半導体受託生産大手のTSMCが2024年4~6月期に過去最高の売上高を記録し、増収増益を達成。

米中対立を受け、TSMCは生産拠点の分散化を進め、日本や米国、ドイツでの工場建設を計画中。

一時的な株価下落があったものの、TSMCは強い需要に支えられ堅調な業績を維持し、戦略の変更は示唆されていない。

台湾・半導体産業と「トランプ発言」。株価急落も4~6月決算売り上げ過去最高のTSMCは泰然

半導体受託生産の世界最大手、TSMC(台湾積体電路製造)の2024年4~6月期決算は、売上高が6735億台湾元(約3兆2180億円)と、四半期ベースで過去最高となった。同社が7月18日に発表した。トランプ前米大統領が、台湾に「防衛」の対価を求める、とする発言などによって同社株価が一時大きく下落。米大統領選の動向に揺れる台湾やハイテク産業の姿が浮き彫りになったが、市場の反応をよそにTSMCも台湾当局も泰然としている。その背景は……。

TSMCの発表によると、2024年4~6月期決算の同社売上高は6735億台湾元(約3兆2180億円)で前年同期比40.1%増。純利益は36.3%増の2478億台湾元(約1兆1840億円)にのぼった。人工知能(AI)向けの先端半導体の販売が好調であることが背景で、2四半期連続の増収増益となった。

そのTSMCでは米中対立を背景に生産拠点の分散化を進めており、日本で今年2月に開所した熊本第1工場は今年10~12月に量産を開始し、同県での計画に含まれる第2工場も年内に着工する予定。また米アリゾナ州でも工場建設を進めており、別にドイツでも工場建設を発表している。

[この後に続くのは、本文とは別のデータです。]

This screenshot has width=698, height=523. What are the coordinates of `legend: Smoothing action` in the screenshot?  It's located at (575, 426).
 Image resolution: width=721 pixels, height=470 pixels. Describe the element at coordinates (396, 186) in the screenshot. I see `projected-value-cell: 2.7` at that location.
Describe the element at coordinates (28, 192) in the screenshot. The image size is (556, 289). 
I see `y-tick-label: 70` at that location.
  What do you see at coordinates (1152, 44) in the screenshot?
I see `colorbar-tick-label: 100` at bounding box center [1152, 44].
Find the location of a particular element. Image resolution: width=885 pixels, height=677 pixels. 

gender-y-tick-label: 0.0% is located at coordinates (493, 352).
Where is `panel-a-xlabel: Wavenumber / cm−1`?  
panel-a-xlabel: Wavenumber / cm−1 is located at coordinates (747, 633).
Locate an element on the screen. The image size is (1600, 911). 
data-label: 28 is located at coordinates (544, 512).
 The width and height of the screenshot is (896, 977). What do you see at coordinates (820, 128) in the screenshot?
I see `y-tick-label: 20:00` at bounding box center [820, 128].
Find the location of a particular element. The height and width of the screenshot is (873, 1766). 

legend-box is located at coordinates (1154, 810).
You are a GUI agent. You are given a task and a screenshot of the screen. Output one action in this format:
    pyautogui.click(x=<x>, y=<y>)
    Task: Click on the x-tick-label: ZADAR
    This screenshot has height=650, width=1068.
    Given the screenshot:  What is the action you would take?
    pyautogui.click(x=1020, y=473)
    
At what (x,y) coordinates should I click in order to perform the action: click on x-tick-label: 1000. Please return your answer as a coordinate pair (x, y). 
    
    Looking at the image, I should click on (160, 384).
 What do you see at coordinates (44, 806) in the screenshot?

しかし、米バイデン政権の半導体業界への規制強化姿勢が報じられたのに続き、11月の大統領選で返り咲きをねらうトランプ前大統領が、米ブルームバーグのインタビューに応じ、「台湾はアメリカから半導体チップビジネスのほぼ全てを奪い、莫大な富を得ている」」「台湾はアメリカに防衛費を払うべきだ」などと語ったことが16日に配信されたため、市場には警戒感が拡大。同社株価は一時、前営業日比44元(約210円)安の986元(約4710円)まで下落。台湾の代表的株価指標である加権指数では7月22日までの4営業日で6%超下落した。

その後バイデン氏の大統領選撤退が発表されたが、半導体業界への規制強化姿勢が引き継がれる可能性は依然あるため、状況に大きな変化はない。

これらはアメリカの出方ひとつで翻弄される台湾や、台湾のハイテク産業の姿を浮き彫りにしたかっこうだが、これに対し、TSMCの魏哲家董事長(会長)兼最高経営責任者(CEO)は18日の会見で、こうした地政学的状況の変化に対する姿勢を報道陣に問われ、「スマートフォンやAI関連の強い需要に支えられることを期待している」などと述べて、今後も堅調な業績が続くという見通しを示し、進行中の米アリゾナや熊本、ドイツなど海外での生産拠点の展開、拡大する戦略に変化がないことを明らかにした。